Gravura de Gustave Dore, "Virgilio e Dante", in "Divina Comédia" de Dante

Claro que podemos comunicar sem Powerpoint. Os comediantes fazem-no todos os dias, e não precisam de Powerpoint. Mas um comunicador ou professor não tem de ser um comediante, não pode ser um comediante, cabem-lhe outras responsabilidades além da produção de um momento de partilha de ideias pela oralidade. O Professor tem matéria nova para digerir todos os dias, e tem de encontrar as melhores formas pedagógicas de as levar até à sua audiência, não apenas pela oralidade, mas essencialmente através da produção de exercícios e atividades. E ao aluno não cabe apenas realizar os exercícios, cabe também estar presente no momento da partilha, e aceitar a mão oferecida pelo professor que o guia. Por outro lado, o Powerpoint é útil na expansão de recursos de suporte à performance do orador, nomeadamente porque pode dar a ver aquilo que é apenas texto ou verbo, tornar palpável ao espectador o que é simbólico (palavras e texto) ou seja abstrato.

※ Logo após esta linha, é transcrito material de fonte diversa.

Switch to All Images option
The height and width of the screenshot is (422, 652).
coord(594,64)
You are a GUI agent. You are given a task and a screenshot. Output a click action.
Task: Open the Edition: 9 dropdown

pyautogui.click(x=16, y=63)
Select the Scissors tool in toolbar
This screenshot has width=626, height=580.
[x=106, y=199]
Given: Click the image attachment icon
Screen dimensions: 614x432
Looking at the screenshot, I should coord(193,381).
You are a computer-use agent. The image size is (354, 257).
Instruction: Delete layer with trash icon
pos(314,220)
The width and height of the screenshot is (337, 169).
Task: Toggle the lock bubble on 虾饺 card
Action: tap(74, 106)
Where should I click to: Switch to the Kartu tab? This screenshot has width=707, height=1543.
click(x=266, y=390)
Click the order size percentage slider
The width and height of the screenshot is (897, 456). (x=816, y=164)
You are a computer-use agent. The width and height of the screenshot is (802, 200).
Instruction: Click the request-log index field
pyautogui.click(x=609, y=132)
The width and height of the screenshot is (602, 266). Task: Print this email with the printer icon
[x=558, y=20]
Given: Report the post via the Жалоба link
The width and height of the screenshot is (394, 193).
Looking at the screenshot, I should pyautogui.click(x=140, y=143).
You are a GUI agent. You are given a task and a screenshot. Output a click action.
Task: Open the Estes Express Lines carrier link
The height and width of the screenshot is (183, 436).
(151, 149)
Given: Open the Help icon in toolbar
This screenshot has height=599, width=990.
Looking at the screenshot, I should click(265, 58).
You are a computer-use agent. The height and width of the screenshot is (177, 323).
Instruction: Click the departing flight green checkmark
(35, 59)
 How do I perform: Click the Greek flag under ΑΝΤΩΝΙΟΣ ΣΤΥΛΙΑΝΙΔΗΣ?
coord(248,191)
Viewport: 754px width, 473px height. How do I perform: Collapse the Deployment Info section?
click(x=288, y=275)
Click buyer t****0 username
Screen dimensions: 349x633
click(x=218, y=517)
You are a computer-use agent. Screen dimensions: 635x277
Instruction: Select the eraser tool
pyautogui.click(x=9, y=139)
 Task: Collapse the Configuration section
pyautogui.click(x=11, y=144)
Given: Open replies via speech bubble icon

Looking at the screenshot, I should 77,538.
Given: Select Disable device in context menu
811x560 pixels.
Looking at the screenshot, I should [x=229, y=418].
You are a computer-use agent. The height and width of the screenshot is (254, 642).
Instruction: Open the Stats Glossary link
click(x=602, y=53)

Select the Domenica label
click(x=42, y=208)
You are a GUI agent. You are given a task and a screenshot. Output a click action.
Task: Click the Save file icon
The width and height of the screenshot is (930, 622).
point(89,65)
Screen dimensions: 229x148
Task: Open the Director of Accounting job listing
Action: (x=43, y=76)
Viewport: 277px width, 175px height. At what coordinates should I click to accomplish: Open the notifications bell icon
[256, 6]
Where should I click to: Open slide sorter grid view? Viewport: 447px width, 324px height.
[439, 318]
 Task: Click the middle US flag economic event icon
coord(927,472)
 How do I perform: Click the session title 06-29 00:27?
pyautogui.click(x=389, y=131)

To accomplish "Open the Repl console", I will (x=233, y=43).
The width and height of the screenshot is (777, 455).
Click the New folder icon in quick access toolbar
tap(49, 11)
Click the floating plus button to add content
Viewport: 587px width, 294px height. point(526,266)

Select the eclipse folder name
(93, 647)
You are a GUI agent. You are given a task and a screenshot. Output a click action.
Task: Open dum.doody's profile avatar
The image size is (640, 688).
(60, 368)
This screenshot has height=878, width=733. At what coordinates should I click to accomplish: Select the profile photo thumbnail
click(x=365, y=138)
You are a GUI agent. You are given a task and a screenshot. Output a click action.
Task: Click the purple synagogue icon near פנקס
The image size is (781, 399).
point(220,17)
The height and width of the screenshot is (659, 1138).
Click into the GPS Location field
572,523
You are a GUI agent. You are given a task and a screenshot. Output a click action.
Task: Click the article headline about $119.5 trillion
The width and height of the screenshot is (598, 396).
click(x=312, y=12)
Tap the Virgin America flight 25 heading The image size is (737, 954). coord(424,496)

Veja-se a diferença entre uma interface de comandos de texto MS-Dos e uma interface gráfica Windows. A maior facilidade que o utilizador tem no uso conceptual dos conceitos. Não estamos a falar de diferença entre texto narrativo e imagens narrativas, isso é outra discussão.

Assim o verdadeiro problema do Powerpoint não é, de todo, a sua fragilidade comunicativa, mas é antes a ilusão que cria no espectador de que ele pode estar a ouvir e a ver a comunicação. Não só porque o multicanal da comunicação cria a sensação de que o multitasking (ver e-mail, responder, redes, etc.) é possível, mas mais gravoso ainda porque o facto de ser um objeto digital, pode ser facilmente registado e copiado, sem qualquer esforço. Ou seja, os alunos baseiam as suas memórias do momento na ideia de que depois vão ter acesso aos slides, e por isso nem sequer precisam de tirar notas, algo impensável quando os quadros eram escritos a giz, e apagados para todo o sempre no final da aula. Ora quando depois chegam a casa e vão ler os slides, verificam que neles está uma mera síntese de palavras-chave e pistas para ideias, mas que para quem não esteve concentrado na performance da história e não realizou a “visita guiada às ideias” pelo professor, nada dizem.

Diga-se que, e no caso das aulas em particular, muito disto podia ser colmatado ainda, se os alunos lessem os textos, a bibliografia recomendada, mas como isso é ainda mais trabalhoso do que estar atento nas aulas, acabam por limitar o seu estudo aos slides, e isso reflete-se de forma inevitável nas notas finais.